Pinterest probably has pictures of anything you can imagine already on it. And if not, you can add your own pins. And it’s not just for bookmarking pictures or websites for later. It can also be a powerful tool in your job search. A Pinterest board, or even an entire Pinterest account, can be a visual resume that will stand out both in uniqueness and aesthetic appeal.

If you decide to use Pinterest as a resume or portfolio tool, you have two options: create a board or whole account to showcase your skills. If you create a board, it will be one URL and one stream with all of your resume/portfolio items. If you have enough items that pulling them into one stream could be too cluttered, you could create a dedicated Pinterest account with several boards to organize your items into. What your best option is will depend on your profession and experience level.

But regardless of which route you choose, keep these four things in mind:

Pinterest Resume1. Plan out the design before pinning

One annoying thing about Pinterest boards is that you can’t rearrange the pins. The pins will automatically be displayed on the grid in reverse-chronological order. The layout of your visual resume is important, so you want to make sure you pin things in the order you want them to be displayed. Since people are used to seeing experience displayed in reverse chronological order on traditional resumes (most recent first), I recommend taking this same route on your Pinterest board. This means pinning items in the order they occurred.

2. Always include a link

A great thing about Pinterest is that each pin, even those uploaded from a computer and not pinned from a website, can serve as a link to another website. For your job boards, you want to make sure every pin links to a URL that can provide more information about that resume item. Don’t be afraid to pin an image from one page and change the link to one that better showcases your experience. For example, if you managed a company’s blog, you can pin something from their homepage, but explain in the pin’s description that you managed the blog and link the pin to that URL.

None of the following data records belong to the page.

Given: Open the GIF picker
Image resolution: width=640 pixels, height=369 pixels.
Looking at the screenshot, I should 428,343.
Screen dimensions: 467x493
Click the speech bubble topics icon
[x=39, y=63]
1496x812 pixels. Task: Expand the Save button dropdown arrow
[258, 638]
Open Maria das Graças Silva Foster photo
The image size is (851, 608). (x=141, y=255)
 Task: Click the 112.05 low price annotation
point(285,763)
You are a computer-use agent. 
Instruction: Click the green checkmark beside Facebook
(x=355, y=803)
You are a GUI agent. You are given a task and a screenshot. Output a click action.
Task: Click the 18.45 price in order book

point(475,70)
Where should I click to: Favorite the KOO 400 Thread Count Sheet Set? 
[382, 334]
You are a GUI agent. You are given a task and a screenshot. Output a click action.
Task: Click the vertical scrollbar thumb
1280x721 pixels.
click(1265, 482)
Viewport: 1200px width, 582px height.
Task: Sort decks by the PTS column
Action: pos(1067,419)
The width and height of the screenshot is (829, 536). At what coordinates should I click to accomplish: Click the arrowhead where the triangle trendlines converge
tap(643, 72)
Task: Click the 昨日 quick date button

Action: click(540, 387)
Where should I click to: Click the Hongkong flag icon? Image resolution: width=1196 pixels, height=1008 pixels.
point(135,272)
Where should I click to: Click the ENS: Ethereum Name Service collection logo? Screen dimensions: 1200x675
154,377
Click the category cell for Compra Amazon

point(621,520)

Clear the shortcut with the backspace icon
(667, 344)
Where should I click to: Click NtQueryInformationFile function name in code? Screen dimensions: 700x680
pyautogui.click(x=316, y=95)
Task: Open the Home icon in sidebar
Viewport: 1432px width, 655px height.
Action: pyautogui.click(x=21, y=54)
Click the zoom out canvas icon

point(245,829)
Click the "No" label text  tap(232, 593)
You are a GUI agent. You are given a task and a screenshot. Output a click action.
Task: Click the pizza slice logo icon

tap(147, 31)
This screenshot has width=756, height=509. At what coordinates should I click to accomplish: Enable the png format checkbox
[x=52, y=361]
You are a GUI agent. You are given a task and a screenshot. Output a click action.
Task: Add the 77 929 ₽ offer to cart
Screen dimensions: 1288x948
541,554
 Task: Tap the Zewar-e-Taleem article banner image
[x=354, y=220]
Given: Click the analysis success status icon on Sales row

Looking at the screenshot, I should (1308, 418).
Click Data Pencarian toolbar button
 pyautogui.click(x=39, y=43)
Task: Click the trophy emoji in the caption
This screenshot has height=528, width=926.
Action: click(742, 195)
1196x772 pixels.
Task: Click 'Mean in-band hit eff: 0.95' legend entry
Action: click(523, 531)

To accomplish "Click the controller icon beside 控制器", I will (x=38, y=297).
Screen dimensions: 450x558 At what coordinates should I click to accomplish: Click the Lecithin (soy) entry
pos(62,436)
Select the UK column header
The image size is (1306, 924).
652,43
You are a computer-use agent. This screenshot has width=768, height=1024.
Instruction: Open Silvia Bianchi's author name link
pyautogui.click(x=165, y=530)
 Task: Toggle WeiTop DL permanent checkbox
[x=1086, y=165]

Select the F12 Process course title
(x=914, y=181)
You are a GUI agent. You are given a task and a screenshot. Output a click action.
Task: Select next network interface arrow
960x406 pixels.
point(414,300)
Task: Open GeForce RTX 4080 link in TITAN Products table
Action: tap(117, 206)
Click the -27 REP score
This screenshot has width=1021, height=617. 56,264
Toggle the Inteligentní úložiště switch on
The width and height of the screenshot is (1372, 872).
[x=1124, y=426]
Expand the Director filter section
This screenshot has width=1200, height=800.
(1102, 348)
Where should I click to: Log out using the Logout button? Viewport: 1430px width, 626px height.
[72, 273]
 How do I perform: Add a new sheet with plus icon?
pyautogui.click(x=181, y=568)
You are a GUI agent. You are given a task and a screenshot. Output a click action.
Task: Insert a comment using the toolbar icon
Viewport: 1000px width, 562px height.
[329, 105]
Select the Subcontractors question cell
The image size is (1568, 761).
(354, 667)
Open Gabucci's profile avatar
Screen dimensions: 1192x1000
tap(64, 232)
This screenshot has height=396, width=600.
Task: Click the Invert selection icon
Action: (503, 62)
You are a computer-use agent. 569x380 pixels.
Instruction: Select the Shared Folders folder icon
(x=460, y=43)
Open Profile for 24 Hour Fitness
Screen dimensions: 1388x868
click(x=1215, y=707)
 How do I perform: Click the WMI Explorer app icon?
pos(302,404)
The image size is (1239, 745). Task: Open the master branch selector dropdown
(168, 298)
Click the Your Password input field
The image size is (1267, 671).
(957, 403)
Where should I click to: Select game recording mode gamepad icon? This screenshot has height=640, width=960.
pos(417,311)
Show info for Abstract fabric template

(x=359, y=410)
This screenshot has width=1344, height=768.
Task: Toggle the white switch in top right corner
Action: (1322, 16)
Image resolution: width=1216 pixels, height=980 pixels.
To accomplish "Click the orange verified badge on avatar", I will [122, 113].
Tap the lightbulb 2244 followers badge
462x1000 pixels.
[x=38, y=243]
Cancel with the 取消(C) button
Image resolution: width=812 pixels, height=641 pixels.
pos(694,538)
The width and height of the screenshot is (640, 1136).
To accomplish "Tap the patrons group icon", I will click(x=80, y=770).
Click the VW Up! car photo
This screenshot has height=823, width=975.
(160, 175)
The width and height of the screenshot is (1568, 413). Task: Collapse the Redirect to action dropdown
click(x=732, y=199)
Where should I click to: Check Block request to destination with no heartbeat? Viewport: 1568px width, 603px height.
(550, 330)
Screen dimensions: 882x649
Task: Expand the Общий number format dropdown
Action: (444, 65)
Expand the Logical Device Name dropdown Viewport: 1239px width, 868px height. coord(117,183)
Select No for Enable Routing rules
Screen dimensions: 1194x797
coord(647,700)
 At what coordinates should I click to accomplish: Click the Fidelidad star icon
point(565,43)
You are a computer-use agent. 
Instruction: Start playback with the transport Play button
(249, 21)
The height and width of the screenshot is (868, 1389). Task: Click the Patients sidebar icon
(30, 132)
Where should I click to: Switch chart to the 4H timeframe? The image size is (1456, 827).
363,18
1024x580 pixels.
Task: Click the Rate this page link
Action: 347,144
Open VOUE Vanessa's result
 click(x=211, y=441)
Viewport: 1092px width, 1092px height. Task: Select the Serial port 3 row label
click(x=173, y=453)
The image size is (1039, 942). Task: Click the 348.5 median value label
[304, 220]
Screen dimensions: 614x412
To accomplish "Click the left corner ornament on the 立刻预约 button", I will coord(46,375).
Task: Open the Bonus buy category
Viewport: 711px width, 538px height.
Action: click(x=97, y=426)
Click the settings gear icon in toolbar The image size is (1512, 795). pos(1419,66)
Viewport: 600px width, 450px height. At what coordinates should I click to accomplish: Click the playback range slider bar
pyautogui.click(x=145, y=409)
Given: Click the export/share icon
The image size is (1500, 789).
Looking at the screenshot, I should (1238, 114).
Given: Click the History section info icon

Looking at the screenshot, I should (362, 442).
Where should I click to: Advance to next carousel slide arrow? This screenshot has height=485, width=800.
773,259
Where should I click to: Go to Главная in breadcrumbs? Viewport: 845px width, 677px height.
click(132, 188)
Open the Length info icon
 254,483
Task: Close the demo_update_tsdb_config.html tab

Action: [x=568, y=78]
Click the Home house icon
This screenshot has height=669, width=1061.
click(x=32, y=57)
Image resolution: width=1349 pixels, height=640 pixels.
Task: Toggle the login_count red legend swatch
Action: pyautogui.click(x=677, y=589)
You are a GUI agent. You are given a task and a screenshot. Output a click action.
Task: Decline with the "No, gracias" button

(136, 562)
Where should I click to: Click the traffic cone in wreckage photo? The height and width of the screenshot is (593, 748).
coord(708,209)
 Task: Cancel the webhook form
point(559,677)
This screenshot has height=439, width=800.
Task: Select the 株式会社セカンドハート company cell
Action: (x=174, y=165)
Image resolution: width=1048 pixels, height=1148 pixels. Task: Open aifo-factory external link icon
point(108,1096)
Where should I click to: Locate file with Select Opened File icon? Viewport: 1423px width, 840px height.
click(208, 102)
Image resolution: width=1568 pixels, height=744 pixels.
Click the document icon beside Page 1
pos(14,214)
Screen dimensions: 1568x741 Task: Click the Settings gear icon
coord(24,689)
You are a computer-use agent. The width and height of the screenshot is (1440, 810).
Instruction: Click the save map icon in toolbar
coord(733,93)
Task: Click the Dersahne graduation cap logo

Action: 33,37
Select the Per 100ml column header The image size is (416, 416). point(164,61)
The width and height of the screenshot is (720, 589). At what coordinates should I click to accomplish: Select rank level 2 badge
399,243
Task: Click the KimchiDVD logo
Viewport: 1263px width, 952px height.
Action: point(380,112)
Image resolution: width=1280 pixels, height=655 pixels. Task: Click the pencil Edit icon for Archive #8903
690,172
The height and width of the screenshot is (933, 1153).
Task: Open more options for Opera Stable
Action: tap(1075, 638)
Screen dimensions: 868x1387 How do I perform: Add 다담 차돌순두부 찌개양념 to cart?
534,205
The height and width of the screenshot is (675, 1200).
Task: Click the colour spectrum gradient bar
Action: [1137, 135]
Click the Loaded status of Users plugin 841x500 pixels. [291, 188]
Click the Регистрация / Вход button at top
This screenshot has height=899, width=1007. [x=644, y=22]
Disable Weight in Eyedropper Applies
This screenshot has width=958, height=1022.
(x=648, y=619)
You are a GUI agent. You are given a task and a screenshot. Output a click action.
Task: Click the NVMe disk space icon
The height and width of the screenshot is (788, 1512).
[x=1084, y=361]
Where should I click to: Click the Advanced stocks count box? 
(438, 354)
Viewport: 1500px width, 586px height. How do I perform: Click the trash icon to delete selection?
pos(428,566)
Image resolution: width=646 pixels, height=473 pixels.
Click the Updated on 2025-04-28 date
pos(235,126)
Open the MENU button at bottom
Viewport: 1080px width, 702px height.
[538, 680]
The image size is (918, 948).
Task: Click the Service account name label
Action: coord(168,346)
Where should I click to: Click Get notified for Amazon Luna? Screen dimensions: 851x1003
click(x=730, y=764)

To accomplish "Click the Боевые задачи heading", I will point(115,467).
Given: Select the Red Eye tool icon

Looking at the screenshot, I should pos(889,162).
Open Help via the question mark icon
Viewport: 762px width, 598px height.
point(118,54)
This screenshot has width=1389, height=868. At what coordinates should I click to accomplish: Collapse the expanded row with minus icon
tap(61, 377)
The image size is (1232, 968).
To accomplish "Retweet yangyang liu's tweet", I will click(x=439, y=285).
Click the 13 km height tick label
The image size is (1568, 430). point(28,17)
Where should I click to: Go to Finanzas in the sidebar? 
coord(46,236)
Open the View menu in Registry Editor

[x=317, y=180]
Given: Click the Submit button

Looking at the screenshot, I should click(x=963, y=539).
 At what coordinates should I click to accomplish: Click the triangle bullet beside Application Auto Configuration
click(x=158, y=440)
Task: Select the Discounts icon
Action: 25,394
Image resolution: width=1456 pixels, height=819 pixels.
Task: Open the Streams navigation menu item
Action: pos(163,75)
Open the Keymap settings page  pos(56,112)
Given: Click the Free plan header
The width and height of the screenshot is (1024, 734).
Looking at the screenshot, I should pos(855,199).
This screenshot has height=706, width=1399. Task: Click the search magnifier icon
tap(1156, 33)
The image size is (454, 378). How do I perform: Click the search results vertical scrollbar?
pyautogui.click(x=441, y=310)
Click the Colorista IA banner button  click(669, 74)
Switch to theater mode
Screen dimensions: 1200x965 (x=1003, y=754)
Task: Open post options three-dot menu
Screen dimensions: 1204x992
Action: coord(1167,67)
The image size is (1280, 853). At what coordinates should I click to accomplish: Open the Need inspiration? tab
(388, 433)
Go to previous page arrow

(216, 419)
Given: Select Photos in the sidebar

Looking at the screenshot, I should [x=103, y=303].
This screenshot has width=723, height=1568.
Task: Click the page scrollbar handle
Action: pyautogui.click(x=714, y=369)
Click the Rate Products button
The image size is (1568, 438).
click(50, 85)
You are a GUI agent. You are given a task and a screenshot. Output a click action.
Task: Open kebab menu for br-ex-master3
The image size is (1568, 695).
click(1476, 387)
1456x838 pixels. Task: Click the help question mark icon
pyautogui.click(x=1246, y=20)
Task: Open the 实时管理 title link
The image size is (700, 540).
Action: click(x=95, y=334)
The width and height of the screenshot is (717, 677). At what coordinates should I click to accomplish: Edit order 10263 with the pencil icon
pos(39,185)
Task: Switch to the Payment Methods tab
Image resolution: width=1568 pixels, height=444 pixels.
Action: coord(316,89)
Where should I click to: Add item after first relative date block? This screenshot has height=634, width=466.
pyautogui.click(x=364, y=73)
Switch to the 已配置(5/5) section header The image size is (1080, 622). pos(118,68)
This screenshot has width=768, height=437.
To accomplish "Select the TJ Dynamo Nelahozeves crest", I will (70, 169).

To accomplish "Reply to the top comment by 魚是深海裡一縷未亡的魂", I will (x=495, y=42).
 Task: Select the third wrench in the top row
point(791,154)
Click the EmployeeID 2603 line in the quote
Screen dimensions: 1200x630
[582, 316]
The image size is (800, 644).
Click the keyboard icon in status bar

3. Get creative with your images

Not all of your experience needs to be represented by a company’s logo. This is a visual resume, so to keep a recruiter or hiring manager’s attention, the visuals need to be interesting. If you have photos from when you worked for a certain company, use one of those to represent that job. If you were on the board of an organization at your school, use a picture of the board or organization. You can also use screenshots of web pages. Whenever possible, avoid using a company or organization’s logo to show your experience instead of just telling people about it.

4. Include more traditional resumes

Your Pinterest resume should intrigue people so much that they want to learn more about you. That’s when you introduce your traditional resume, website, or portfolio. Even though a traditional text resume may not be the most visually appealing document, you can still include it on your pin board to give prospective employers more information about you. As you update it, create new pins so that people can see the different versions and compare them. If you need to convert your PDF resume into a file type compatible with Pinterest, try this website.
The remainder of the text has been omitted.